15 October 2017Insurance

Insurers that resist change will be consigned to past as industry reinvents itself

The insurance industry is going through an unparalleled period of change at an unprecedented pace and chief executives unwilling or unable to embrace this rapid development in their markets may not find themselves in their role for long. They must embrace change or get left behind.

That is the view of David Sampson, president and chief executive of the Property Casualty Insurers Association of America (PCI), speaking ahead of the trade body’s annual event being held this year in Chicago.

He said the conference’s title, ‘The Future of Insurance’, and entire event programme has been developed to reflect this challenge the industry is facing. He stressed that it is an exciting time for insurers but they must be willing to keep pace with developments.

“The pace of change is unprecedented. There has always been change but it used to take decades for new technology or social changes to take root.

“Everything is now accelerated leading to disruption that is cross-cutting many segments of society and on a global basis,” Sampson said.

“All this is having an impact on insurers’ businesses, the risks in the economy and the way consumers think about insurance. We have designed this programme to help members explore the opportunities we see around us and on the horizon. We will examine what we can be doing to innovate and what insurance is going to look like over the next decade.”

He explained that PCI works directly with a panel of chief executives to set the topics and select the speakers at the event.

They made the decision to try to reflect some of the dislocation in the industry at the moment and the wider uncertainties in the world, whether this is the UK leaving the EU, Catalonia potentially breaking away from Spain or the tensions between the US and North Korea.

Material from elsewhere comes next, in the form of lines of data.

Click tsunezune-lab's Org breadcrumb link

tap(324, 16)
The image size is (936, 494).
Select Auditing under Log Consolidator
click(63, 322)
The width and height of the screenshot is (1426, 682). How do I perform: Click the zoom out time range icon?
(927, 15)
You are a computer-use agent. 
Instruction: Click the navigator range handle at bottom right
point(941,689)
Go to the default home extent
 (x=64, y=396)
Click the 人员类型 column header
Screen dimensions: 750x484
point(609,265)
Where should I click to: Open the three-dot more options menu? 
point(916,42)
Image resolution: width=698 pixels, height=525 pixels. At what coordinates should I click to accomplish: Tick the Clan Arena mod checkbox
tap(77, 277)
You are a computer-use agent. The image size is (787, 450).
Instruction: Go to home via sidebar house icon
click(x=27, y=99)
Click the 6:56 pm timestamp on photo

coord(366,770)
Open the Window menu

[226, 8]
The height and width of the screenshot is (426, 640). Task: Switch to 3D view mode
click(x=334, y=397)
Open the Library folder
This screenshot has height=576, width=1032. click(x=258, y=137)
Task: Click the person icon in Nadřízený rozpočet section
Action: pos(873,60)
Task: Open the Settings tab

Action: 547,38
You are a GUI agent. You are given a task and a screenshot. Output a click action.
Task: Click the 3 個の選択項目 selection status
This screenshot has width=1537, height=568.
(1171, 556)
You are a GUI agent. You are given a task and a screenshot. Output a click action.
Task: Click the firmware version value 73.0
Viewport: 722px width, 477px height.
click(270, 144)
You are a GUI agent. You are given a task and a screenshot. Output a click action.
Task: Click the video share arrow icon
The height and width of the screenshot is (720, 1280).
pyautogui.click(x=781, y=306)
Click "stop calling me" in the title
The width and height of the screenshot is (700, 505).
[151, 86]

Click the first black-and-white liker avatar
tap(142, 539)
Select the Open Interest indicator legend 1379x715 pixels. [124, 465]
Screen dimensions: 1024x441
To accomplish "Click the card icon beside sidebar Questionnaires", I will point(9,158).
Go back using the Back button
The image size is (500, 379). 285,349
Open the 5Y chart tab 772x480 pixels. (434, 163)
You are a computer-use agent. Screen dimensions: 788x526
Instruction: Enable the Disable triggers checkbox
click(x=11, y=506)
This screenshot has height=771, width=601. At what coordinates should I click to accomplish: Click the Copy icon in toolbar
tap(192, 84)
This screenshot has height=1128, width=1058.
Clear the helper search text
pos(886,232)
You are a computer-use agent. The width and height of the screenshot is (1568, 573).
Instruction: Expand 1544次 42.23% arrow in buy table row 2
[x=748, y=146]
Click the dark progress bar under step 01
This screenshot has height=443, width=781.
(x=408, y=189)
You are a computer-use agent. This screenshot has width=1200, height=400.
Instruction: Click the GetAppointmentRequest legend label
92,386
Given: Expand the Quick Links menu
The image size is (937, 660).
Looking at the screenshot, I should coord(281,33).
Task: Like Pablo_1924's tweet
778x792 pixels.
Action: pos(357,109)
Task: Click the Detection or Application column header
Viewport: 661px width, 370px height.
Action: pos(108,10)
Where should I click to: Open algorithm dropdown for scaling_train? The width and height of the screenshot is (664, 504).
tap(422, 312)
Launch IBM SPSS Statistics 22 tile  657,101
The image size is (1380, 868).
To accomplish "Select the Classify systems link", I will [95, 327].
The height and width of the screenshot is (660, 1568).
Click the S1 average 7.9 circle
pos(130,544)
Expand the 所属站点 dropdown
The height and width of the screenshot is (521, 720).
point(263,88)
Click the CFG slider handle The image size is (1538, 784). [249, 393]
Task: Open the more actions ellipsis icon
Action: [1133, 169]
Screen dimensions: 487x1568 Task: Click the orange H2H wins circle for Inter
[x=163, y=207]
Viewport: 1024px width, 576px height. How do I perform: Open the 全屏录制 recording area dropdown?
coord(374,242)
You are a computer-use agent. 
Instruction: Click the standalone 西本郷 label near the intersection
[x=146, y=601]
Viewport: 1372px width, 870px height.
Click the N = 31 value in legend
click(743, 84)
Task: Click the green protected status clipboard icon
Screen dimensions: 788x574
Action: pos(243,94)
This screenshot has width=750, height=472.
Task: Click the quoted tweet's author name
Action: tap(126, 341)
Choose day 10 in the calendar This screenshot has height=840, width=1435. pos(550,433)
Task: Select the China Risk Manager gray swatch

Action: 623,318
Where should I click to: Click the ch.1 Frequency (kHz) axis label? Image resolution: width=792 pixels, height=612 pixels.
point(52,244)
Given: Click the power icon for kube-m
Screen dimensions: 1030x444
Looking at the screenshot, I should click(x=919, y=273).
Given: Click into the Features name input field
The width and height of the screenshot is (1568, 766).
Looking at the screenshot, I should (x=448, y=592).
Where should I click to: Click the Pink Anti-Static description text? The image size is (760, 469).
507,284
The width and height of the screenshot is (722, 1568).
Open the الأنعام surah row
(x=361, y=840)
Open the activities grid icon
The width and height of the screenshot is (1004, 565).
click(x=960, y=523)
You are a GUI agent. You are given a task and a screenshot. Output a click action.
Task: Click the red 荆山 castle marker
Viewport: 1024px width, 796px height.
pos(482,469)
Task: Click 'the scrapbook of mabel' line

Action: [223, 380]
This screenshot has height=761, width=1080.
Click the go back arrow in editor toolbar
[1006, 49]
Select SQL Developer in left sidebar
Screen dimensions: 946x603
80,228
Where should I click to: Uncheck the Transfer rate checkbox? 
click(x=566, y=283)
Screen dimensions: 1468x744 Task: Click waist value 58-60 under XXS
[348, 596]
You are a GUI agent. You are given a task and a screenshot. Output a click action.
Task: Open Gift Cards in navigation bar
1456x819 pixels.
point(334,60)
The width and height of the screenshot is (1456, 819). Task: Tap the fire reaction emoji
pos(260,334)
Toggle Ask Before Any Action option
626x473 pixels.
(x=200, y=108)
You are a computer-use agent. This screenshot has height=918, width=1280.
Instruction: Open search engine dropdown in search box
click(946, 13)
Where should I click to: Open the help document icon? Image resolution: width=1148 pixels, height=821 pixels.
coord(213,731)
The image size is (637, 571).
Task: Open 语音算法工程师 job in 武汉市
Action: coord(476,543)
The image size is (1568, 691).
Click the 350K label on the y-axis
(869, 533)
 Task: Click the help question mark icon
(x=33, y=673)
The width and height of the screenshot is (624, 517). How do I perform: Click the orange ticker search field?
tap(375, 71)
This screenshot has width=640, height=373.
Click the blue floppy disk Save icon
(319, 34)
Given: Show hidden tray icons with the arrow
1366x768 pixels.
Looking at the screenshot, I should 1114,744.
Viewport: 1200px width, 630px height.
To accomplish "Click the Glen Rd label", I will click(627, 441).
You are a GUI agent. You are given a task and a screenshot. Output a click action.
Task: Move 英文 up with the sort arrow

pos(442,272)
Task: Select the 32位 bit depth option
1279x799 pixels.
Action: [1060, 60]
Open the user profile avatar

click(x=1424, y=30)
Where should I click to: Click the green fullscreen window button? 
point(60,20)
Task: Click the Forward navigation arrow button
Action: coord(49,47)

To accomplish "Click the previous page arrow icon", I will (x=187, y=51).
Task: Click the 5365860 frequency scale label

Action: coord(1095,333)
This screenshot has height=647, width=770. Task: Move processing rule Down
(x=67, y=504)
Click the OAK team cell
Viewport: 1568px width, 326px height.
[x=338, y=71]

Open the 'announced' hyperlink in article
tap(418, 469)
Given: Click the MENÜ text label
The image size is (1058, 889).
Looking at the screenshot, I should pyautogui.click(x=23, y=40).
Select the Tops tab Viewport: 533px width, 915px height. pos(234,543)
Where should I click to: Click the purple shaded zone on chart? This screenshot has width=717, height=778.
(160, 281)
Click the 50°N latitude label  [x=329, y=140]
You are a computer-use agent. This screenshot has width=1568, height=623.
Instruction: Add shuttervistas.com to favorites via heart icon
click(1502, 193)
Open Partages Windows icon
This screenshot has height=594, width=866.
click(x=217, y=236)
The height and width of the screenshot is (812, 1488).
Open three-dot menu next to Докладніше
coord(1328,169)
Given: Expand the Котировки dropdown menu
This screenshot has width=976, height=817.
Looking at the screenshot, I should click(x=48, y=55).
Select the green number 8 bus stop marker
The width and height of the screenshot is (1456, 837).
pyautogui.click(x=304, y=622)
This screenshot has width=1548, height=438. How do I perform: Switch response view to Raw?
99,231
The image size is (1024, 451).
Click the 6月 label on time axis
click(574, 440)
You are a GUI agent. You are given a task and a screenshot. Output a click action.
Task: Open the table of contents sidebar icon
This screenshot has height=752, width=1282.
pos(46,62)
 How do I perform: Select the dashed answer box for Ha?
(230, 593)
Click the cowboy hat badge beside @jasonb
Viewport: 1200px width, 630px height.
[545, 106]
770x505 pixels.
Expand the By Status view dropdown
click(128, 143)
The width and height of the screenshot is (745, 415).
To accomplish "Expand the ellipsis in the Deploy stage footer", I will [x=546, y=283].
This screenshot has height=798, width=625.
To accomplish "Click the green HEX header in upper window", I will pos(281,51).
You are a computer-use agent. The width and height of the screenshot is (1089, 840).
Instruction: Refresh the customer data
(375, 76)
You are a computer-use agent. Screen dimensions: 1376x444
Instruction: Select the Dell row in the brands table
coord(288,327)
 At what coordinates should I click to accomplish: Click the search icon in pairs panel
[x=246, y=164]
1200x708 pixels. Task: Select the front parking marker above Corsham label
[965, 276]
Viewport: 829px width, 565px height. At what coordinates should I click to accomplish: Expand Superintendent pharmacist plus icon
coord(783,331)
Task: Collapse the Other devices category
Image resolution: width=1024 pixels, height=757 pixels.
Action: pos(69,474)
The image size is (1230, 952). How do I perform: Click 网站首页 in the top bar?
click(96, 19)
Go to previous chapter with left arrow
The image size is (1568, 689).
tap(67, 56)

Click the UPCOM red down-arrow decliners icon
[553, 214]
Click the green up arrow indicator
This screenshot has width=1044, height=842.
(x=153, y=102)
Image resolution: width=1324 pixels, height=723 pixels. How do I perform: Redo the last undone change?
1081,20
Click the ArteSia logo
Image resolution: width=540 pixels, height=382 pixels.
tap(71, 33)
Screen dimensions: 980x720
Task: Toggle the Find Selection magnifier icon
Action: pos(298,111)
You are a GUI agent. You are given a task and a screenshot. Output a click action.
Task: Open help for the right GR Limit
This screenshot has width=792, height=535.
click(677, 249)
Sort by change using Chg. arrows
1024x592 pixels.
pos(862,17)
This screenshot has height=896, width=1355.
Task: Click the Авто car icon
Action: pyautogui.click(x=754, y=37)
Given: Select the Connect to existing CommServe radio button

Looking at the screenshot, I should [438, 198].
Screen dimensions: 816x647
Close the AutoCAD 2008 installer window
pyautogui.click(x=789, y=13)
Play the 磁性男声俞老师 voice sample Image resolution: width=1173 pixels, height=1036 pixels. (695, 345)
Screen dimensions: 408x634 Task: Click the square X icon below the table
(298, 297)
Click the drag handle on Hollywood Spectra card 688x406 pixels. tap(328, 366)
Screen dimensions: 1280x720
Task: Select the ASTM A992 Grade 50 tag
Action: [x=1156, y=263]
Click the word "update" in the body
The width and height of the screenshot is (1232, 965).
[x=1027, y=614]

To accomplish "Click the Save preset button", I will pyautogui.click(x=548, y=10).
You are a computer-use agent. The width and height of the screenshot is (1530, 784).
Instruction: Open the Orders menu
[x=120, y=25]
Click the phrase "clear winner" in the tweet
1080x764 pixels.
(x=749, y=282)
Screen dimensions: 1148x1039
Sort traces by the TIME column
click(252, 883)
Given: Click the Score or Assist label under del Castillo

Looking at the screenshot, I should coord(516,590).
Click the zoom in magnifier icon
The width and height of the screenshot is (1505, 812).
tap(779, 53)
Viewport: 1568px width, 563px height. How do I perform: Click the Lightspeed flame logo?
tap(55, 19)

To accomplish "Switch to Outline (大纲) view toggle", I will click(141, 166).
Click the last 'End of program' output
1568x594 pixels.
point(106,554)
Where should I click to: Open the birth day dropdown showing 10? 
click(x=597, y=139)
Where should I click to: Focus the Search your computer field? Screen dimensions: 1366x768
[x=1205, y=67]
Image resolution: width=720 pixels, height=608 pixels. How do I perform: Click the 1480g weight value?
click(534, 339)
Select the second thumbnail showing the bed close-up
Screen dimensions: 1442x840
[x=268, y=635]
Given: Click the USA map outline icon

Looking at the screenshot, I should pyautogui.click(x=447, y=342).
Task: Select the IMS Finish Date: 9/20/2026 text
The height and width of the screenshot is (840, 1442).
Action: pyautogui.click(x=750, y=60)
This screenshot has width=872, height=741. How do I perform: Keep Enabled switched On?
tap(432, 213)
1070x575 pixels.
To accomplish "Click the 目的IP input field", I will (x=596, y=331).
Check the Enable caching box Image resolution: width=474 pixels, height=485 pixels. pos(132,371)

“In the next decade we anticipate pretty dramatic changes in the industry and the global economy and our members will need to adapt what they look like as companies and what they sell. That is a fact of life,” Sampson said.

“CEOs unwilling to embrace this future and take advantage of the opportunities it brings will not be in the chief executive’s chair for very long.

“We have an optimistic view of the many innovations taking place and the possibilities they hold for the industry. As new risks emerge, we find new ways to interact with customers and we are able to price risks more accurately.”

He also stressed the very real risks that face companies and the industry as a whole if change is ignored. “History has proved in often dramatic fashion that industries that try to resist market forces and technology forces do not fare very well in the mid to long term. They have certainly not fared well compared with industries that have embraced opportunities and reinvented their companies to take advantage.”

Sampson added that opportunities will arise for the industry as new risks emerge and new products are designed to cover them. The sharing economy is a new concept that did not exist a few years ago but this is presenting opportunities to insurers, he said.

He also noted that there was still a big job to do in making businesses and consumers more aware of the risks they face and what they can do to protect themselves. He said the scale of the protection gap—the difference between economic and insured losses—apparent in some areas in the aftermath of the recent hurricanes, highlights this challenge.

“In some areas hit by Hurricane Harvey it emerged that something like one in six homes had flood insurance. That is a big opportunity for the private sector to do a better job in looking at how flood is covered and perhaps working with the government in penetrating that market more effectively.”